Relevant data and challenges
Moving to these intelligent systems with their potential to create more connectivity in cities and regions requires the availability of relevant (maybe standarised) data that should be smartly collected and managed as it would be the basis for making decisions, going in partnerships and building systems. Emphasis was placed on the importance data needs to relate to citizens and spaces and be differentiated in the case of services according to supervision, provision and need. Other important questions included the availability of data in the needed format, the economic constraints, who should own the data and how, with whom to share the data and who is interested in the data.
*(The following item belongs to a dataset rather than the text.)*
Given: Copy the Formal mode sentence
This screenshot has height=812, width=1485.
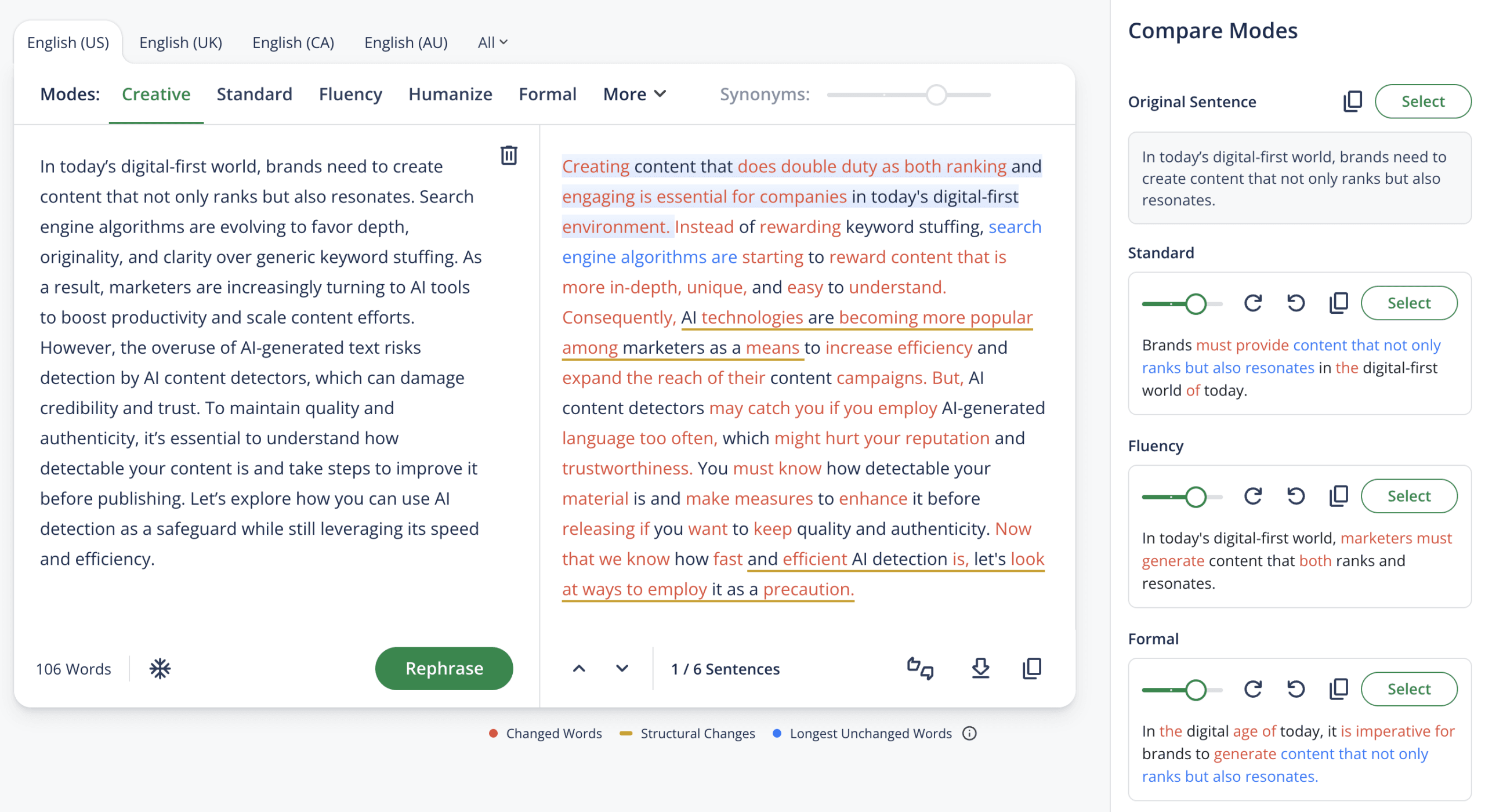Looking at the screenshot, I should 1338,690.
Some presentations placed emphasis on the need to move from a fragmented open data ownership (data in companies, research and public administrations, etc,) to a one-stop-shop. In parallel, issues of cities’ security and citizens’ privacy (need for authentication) were raised and underlined as important to deal with through special aware systems that distinguished private information from shared information (need to agree the level of openness we should have).
Public sector management – holistic approaches
While some presentations emphasized the benefit of reverting to municipal /public led companies of services based on holistic approaches to data and provision (the case of Bristol) and the necessity of holistic approaches (Birmingham), Other cases (Greater London) stressed the main challenge as coordinating the fragmented services across the many London boroughs, including social care, and therefore the need to de-smartify.
Innovation in management
Not only Smart Cities require smart technologies, smart data collection and system management, but also, and very importantly, the availability of resources in the wide sense, including skills and the necessity of being capable of understanding cities’ challenges and how to meet them smartly. The role of innovation in management has been emphasized to facilitate collaboration, enable dialogue and commitment, get the right people and find the money. Here it is important to acknowledge the challenge related to coordinating among stakeholders with different interests, different time of response and variant expectations of turnover.
The need to reinvent connectivity in the city bringing together the benefit of diverse programmes and intentions to make our cities liveable, resilient and programmable was emphasized.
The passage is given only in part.